Alex Katz Art Exhibition at the Brandhorst Museum

Born in 1927, Alex Katz is one of the most accomplished and influential American painters of the past fifty years, and he is still painting. Katz was painting at the same time as for example Andy Warhol and Roy Lichtenstein. He speaks about his art: "Cool and Hot", "Cooler than ever", "Something hot done in a cool way". His paintings show an "impersonal public art" that emphazises communication on an "intimate level"1.

He likes to visualize the moment. The results are stylized excerpts from reality that capture and extend the beauty of a fleeting moment and lend evanescent and marginal phenomena duration and meaning with the aid of unusual excerpts and points of view2. Katz at the same time produces proximity and distance. If in a picture there are several persons it is difficult to understand their relationship. The viewer is kept at a distance.

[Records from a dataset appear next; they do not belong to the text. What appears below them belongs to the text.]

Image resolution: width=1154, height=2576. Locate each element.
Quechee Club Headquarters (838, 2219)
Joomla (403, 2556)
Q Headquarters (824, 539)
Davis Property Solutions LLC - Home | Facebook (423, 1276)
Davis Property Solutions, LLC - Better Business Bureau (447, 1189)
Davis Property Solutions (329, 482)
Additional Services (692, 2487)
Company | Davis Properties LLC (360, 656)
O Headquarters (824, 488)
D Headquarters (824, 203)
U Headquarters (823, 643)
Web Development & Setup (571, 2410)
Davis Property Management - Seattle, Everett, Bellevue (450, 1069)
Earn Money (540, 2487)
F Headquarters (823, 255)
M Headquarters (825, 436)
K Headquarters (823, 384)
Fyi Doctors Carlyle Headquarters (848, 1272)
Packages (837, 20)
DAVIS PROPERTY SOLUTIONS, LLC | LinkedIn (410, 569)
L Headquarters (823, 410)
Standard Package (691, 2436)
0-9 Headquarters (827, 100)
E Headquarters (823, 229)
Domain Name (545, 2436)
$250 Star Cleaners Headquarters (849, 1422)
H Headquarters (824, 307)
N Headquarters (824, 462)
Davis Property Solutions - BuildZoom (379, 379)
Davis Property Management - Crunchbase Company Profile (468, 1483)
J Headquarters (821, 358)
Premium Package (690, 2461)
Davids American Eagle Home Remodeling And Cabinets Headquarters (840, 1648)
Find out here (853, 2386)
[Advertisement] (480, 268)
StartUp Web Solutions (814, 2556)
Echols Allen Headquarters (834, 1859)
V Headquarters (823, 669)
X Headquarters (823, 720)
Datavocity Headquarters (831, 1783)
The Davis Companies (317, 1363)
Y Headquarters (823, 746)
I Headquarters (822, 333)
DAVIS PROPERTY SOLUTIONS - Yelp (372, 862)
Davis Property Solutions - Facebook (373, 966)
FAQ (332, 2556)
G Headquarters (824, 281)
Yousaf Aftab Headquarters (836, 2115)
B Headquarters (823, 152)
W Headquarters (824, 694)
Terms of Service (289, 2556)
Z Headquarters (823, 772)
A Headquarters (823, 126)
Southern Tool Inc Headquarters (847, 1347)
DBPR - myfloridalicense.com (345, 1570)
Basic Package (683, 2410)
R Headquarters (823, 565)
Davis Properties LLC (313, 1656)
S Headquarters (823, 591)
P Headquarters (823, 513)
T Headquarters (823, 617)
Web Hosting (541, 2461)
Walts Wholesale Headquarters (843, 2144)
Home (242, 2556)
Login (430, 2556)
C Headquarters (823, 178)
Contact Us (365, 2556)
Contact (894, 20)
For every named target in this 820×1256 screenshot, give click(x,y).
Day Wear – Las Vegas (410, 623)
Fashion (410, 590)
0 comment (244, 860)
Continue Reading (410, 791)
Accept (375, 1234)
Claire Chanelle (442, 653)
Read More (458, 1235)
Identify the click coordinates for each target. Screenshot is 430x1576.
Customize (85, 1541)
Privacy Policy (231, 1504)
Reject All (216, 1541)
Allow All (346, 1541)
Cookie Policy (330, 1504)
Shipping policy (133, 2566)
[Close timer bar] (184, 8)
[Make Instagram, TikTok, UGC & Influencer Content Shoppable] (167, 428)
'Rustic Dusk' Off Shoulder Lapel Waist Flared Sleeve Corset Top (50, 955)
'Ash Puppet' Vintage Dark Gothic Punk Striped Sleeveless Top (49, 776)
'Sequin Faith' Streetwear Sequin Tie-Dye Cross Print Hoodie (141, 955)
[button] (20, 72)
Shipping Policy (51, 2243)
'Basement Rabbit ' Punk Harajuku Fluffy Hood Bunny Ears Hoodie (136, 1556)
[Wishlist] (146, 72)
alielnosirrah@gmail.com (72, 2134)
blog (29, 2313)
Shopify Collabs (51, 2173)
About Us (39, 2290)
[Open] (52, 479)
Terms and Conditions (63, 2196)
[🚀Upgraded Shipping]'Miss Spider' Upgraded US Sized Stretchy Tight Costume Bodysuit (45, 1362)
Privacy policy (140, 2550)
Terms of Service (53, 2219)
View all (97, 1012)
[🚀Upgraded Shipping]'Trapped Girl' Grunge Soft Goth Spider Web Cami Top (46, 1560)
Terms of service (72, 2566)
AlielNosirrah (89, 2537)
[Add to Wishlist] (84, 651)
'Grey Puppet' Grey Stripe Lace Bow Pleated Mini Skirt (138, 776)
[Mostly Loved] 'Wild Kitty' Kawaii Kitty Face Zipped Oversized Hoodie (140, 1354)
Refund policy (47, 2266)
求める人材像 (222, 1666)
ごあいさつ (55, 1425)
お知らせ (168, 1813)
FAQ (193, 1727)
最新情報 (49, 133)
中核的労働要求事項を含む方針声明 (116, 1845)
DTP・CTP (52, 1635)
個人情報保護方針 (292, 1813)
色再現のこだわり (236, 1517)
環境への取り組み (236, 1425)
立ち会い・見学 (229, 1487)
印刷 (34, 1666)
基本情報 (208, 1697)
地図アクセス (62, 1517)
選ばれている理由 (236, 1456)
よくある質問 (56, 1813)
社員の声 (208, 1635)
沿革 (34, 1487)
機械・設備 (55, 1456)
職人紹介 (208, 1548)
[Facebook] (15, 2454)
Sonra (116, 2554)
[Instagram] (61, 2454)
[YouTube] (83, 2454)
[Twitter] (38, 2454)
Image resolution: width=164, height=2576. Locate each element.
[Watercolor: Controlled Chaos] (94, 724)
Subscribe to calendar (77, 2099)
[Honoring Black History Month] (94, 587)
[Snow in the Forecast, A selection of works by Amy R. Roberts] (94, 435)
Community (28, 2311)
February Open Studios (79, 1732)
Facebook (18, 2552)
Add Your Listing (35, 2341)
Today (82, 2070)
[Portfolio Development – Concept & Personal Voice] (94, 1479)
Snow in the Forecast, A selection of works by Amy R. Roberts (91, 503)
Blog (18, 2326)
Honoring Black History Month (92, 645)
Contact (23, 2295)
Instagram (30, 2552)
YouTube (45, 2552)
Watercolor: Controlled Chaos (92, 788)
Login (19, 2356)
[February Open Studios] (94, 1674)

As Katz once said, his art had something aggressive and authoritarian about it - he showed the viewer where he must look3. It is difficult for the viewer to look at the image without finding any stopping point.To him, the term "decorative" connotes a visual harmony that stands for itself and whose perfection makes all content superfluous.

The exhibition can be visited until the 22 of April.

Brandhorst Museum: Theresienstraße 35, 80333 München

 

1 See Alex Katz: Erfundene Symbole - Invented Symbols (series: Positionen der Gegenwartskunst), ed Vincent Katz (Stuttgart 1997) p. 114

2 See Alex Katz prints paintings cutouts published for the exhibition in the Kunsthalle Würth 2011 p.11

3 See Heinz-Peter Schwerfel, "Malerei ist eine Stilfrage", in art--das Kunstmagazin (1999), no.11, p 17. Quoted from http:www.artmagazin.de/div/heftsuche/warhol/1979/2008/489/OGOWTEGOTTTOOPOGCHOREGEOPRGWTROCARS/Malerei-ist-eine-Stilfrage.